## Work item
Copy verbatim the block of lines in the entries below whose first line contains "Screen dimensions: 1100x550" and whose last line contains "Task: Open the Subscriptions tab". Leave out all other lines.
Records for this exercise START
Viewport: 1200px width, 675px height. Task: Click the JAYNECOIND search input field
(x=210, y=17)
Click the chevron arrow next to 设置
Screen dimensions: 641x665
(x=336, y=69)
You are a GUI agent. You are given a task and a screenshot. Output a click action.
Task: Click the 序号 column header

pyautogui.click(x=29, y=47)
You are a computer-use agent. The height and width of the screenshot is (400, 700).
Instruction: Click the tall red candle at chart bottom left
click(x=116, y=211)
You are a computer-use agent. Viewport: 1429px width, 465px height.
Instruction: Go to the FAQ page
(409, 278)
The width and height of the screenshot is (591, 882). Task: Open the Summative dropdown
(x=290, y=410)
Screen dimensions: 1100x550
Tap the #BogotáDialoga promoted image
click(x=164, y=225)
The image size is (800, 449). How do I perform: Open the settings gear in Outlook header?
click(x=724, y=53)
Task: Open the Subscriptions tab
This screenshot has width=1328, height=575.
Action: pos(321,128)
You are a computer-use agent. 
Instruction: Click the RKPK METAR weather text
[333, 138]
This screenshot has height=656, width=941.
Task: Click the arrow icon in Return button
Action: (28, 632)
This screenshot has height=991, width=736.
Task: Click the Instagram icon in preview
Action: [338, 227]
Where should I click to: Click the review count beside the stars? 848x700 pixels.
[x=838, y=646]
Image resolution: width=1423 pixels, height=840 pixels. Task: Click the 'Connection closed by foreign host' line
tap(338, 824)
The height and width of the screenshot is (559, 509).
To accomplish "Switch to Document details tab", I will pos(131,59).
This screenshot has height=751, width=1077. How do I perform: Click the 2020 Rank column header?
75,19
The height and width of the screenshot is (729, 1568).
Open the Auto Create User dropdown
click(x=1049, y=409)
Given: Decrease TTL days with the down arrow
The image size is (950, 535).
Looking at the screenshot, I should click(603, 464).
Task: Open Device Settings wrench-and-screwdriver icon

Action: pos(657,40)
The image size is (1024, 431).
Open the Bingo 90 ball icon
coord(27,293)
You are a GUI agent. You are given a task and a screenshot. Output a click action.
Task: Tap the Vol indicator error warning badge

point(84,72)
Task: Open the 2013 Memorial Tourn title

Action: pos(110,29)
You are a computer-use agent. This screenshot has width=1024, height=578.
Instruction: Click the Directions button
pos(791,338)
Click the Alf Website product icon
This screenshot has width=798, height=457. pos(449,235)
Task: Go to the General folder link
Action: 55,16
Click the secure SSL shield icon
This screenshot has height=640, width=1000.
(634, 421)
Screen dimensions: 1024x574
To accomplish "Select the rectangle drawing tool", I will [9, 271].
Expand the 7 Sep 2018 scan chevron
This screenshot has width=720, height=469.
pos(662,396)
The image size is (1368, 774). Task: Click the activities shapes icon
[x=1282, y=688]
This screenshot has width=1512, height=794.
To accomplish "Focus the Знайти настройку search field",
Records for this exercise END
## Written solution
Screen dimensions: 1100x550
Tap the #BogotáDialoga promoted image
click(x=164, y=225)
The image size is (800, 449). How do I perform: Open the settings gear in Outlook header?
click(x=724, y=53)
Task: Open the Subscriptions tab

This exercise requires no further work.